I’ve had an interesting revelation this week about how photographs can sometimes capture things that neither the eyes nor the mind are ready to see.
In this way a photo is worth a thousand mirrors.
It is, to me, reminiscent of Van Gogh’s self-portrait series. One of the most interesting and revealing series’ of work he ever made.
[For those who don’t know, Van Gogh painted over 30 self-portraits between the years 1886 and 1889. And it’s these, more than any other of his work, that capture his descent into “madness” during this time.]
The similarity here is that this was not Van Gogh’s intention to capture his deteriorating mental health, it was simply a thing he did.
And in doing so, he unintentionally revealed more than he could have known.
The most famous of these portraits is, of course, the one with the bandage across his ear.
But I find looking at the entire series much more fascinating than looking at this one single “rock bottom” portrait.
So back to my story…
The first photo I am going to share was a simple selfie to show off my new haircut. But when I looked at it I saw a panicked, slightly manic determination, to me it epitomised “crazy”.
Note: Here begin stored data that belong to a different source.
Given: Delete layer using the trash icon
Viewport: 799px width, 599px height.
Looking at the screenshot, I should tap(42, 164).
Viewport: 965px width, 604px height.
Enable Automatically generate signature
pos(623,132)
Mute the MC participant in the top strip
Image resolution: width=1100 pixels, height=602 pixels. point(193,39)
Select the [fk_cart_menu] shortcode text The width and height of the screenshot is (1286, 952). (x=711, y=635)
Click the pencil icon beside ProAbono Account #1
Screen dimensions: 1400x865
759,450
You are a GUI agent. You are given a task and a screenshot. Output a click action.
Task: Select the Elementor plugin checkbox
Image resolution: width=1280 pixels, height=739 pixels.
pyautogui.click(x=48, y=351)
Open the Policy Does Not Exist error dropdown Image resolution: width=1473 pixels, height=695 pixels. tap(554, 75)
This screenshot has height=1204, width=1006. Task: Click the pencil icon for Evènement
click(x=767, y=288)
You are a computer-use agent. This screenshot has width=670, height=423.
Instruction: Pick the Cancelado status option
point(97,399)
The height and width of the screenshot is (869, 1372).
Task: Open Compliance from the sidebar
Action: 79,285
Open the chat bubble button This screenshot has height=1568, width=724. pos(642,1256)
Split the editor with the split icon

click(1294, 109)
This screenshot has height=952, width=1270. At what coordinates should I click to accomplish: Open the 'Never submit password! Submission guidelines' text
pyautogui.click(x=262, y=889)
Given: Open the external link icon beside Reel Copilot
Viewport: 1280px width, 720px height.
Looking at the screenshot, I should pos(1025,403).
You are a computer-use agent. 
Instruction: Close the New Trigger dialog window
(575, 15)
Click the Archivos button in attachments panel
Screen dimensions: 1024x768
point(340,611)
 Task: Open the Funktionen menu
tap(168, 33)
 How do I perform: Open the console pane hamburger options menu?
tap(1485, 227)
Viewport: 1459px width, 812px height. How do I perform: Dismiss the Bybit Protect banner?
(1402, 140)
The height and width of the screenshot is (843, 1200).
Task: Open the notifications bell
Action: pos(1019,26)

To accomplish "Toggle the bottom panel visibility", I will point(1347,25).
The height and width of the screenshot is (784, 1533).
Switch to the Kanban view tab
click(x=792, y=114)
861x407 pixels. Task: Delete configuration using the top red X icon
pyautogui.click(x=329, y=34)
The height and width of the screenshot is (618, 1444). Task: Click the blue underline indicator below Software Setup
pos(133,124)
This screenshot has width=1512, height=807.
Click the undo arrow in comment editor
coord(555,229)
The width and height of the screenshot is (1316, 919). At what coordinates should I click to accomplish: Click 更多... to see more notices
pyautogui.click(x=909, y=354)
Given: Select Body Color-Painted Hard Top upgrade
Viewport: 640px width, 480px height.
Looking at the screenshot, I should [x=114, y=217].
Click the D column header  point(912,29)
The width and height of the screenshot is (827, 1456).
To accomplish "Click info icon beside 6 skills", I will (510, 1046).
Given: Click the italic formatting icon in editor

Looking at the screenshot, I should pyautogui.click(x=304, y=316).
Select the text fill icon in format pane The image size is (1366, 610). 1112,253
But when I looked at it, all I could see was depression pouring off me in waves.
Seeping from every pore.
And I remembered.
Depression is not sadness.
And mania is not happiness.
And there is a difference between riding the wave and letting the wave drag you out to sea.
And then it occurred to me why I struggle to take decent selfies or even to pose for photos.
Because what comes through, when I’m in my resting state, not feeling any other intense emotion, is the fear in my eyes.
So when you tell me to smile, you capture a twisted grimace.
Unless you catch me off my guard in a moment of true and pure happiness (and I do have them).
The fear pervasive to every fibre of my being.